Lo rivelano i risultati di uno studio italiano pubblicato sul Journal of Alzheimer’s Disease.
La malattia di Alzheimer è la prima causa di demenza nella popolazione italiana e oltre 600mila persone convivono con questa condizione. Attualmente le poche terapie approvate per contrastarne l’evoluzione sembrano essere efficaci solo nelle primissime fasi della malattia. Per questo la ricerca in neuroscienze riveste un ruolo centrale nell’individuazione dei meccanismi patologici sottostanti la patologia.
Da questa premessa è partito lo studio, pubblicato sul Journal of Alzheimer’s Disease, della dottoressa Laura Serra, del Laboratorio di Neuroimmagini del Santa Lucia Irccs di Roma, del professor Marcello D’Amelio, responsabile del Laboratorio di Neuroscienze molecolari del Santa Lucia Irccs e ordinario di Fisiologia umana dell’Università Campus Biomedico, e del professor Marco Bozzali, associato di Neurologia dell’Università di Torino. Lo stesso team, all’interno della Piattaforma integrata di ricerca tra Irccs Santa Lucia e Università Campus Biomedico, coordinata dal professor D’Amelio, nel 2017 aveva individuato nell’area tegmentale ventrale (VTA), legata alla produzione di dopamina, uno dei primi eventi nel corso di sviluppo di malattia, mediante l’utilizzo di modelli sperimentali.
“La VTA – spiega D’Amelio – è rappresentata da un’area molto piccola, che conta circa 600-700mila neuroni, piccolo numero rispetto agli oltre 80 miliardi di neuroni che compongono il cervello umano. Il nostro studio si è focalizzato sulle connessioni che si stabiliscono tra la VTA e il resto del cervello e come queste, a causa di un danno in VTA, si modificano nel corso di malattia. Il risultato, frutto di anni di ricerca, è stata la sorprendente capacità che lesioni della VTA hanno nel predire lo sviluppo della malattia di Alzheimer e l’obiettivo di quest’ultimo lavoro è stato di comprendere la finestra temporale che un’analisi della VTA è in grado di offrire prima che si sviluppino i sintomi della malattia”.
“Il setting sperimentale – prosegue la dottoressa Serra – ha previsto l’utilizzo di neuroimmagini funzionali e test neuropsicologici, due tecniche indolori e non invasive con cui abbiamo analizzato l’attività della VTA in 35 pazienti con disturbo cognitivo lieve, un importante fattore di rischio per lo sviluppo della malattia di Alzheimer e di altre forme di demenza. Abbiamo quindi monitorato per 24 mesi l’evolvere della condizione dei pazienti, riscontrando che, nell’arco dei primi due anni di osservazione, in 16 dei 35 pazienti il disturbo cognitivo lieve è convertito in malattia di Alzheimer, e questa conversione è stata anticipata da una significativa riduzione della connettività della VTA verso zone cerebrali critiche per i sintomi della malattia. Nei pazienti che non hanno sviluppato la malattia, invece, la VTA ha mantenuto inalterata la sua funzione”.
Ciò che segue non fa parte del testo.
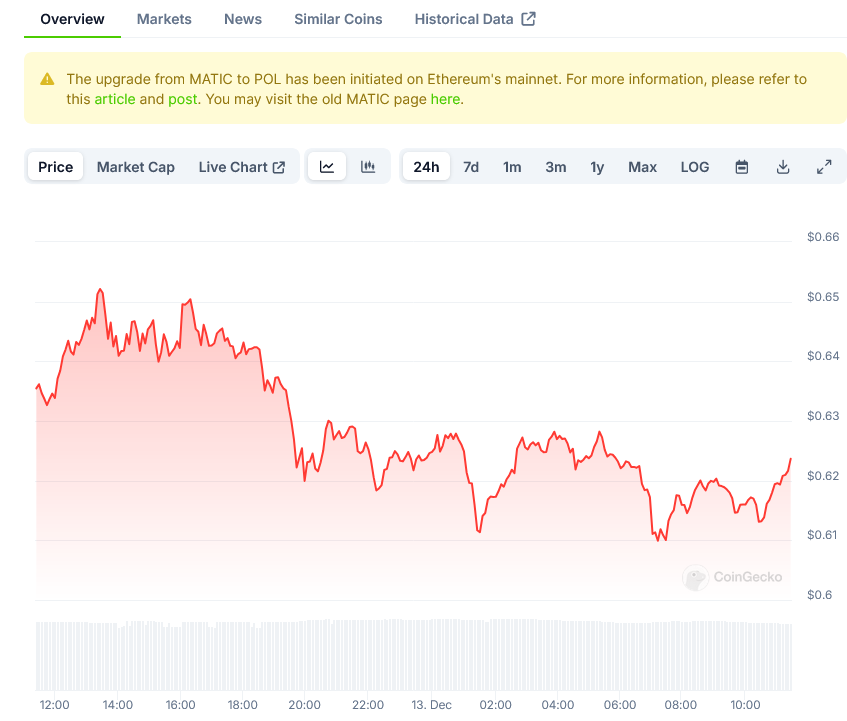Switch to line chart view icon
Image resolution: width=847 pixels, height=721 pixels.
(x=327, y=167)
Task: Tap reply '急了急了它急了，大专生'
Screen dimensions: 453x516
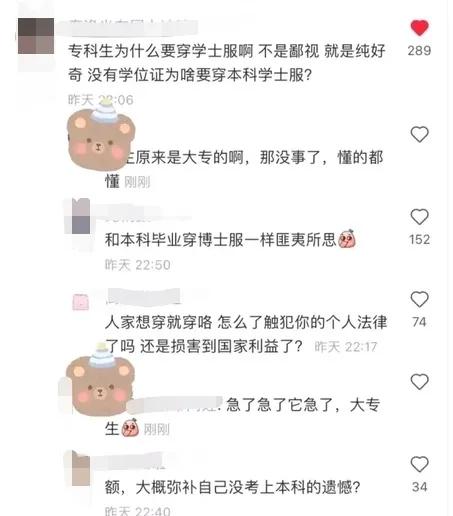Action: point(242,417)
Analizzando i risultati, i ricercatori sono riusciti a confermare che la riduzione delle connessioni della VTA anticipa di circa due anni i danni ad altre aree del cervello e la comparsa dei primi sintomi clinici, una finestra temporale all’interno della quale è possibile l’utilizzo di farmaci volti a contrastare l’evolvere della malattia.
“La persona che si accorge di manifestare i primi sintomi di un disturbo cognitivo – suggerisce il professor Carlo Caltagirone, neurologo, direttore scientifico del Santa Lucia Irccs e coautore dello studio – ha oggi molti strumenti che può utilizzare per prendersi cura della propria salute. Nella malattia di Alzheimer, secondo le evidenze scientifiche oggi disponibili, la scarsa efficacia dei farmaci sembra essere dovuta a un uso eccessivamente tardivo delle terapie che non riescono a interrompere la degenerazione in aree già compromesse o a migliorare il quadro clinico. Per questo è importante la prevenzione e la diagnosi precoce, in modo tale da poter affrontare la malattia con tutte le armi che la ricerca in neuroscienze mette a disposizione”.
Questo studio ha infine confermato la maggiore specificità di questa metodica nel diagnosticare con accuratezza la malattia di Alzheimer, distinguendola da altre forme di demenza. Infatti i pazienti con atrofia dell’ippocampo, area del cervello deputata alla memoria, ma senza una riduzione dell’attività della VTA, non hanno sviluppato la malattia di Alzheimer, confermando i precedenti studi che riscontravano nella sinergica presenza di atrofia cerebrale e disconnessione di VTA, eventi legati alla presentazione precoce dei sintomi clinici della malattia.